US forecasting agencies are of the view that the monsoon would make its progress in the East and adjoining east-central India from mid-June.
This is despite prospects of an early-season cyclone developing in the Arabian Sea.
The rain will be heavy to very heavy over the West Coast during this week and increasingly so in the next, according to these forecasts.
But East and North-East India, especially Odisha, Seemandhra, West Bengal, Chhattisgarh, Jharkhand, southeast Madhya Pradesh and east Bihar, would get rain during the week starting June 14.
Normally, the outlook for a monsoon depression/cyclone in the onset phase is seen as a distraction for monsoon flows heading towards India.

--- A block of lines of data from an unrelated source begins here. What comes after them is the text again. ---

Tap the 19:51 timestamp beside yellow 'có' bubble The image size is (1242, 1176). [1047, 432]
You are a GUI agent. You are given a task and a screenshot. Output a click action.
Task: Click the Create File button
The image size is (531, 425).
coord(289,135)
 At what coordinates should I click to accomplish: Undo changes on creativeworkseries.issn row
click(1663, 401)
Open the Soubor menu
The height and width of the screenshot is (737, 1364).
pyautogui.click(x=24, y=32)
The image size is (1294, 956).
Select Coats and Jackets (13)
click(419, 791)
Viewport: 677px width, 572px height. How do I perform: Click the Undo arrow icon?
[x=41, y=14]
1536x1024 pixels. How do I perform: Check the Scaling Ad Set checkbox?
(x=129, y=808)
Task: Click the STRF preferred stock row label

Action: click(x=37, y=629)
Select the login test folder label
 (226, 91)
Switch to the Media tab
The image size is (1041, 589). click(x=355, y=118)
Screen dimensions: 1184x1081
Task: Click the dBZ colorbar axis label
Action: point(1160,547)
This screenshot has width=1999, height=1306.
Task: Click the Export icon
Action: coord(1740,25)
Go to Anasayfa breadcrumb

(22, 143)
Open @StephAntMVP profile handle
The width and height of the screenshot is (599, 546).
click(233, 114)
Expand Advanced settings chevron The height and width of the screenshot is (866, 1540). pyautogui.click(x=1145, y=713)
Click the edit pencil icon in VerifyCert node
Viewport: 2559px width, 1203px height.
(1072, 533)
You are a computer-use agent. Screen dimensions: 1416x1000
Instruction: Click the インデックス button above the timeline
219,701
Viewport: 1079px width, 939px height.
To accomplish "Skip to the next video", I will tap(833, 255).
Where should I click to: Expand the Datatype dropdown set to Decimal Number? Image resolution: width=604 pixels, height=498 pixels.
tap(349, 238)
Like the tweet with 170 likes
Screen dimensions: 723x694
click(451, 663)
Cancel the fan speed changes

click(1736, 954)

This is especially so in the case of an away-going system, as is the case with the latest which is forecast to go away west-northwest towards Oman.
It would have come within sniffing distance of the Mumbai-South Gujarat coast during the next couple of days before veering outwards back into the high seas.
All available indications this morning suggest that the causative low-pressure area may have already developed over east-central and adjoining southeast Arabian Sea.
This is forecast to undergo rapid intensification in the very warm waters and move north along the west coast towards Mumbai-South Gujarat.
In the process, it leave behind a remnant system off the Kerala-Karnataka coast that would act as a rallying point for some of the monsoon flows directed into the parent system.
The sibling will act as a separate rain-head and hit the Karnataka-Konkan coast, pounding it with heavy rain later during this week and into the next, US agencies say.
In the meantime, some of the feverish activity would have triggered a response across the peninsula from the Bay of Bengal.
A likely low-pressure area is indicated in that basin but in all likelihood headed towards Myanmar. This is what is forecast to guide the monsoon southeasterlies into east India.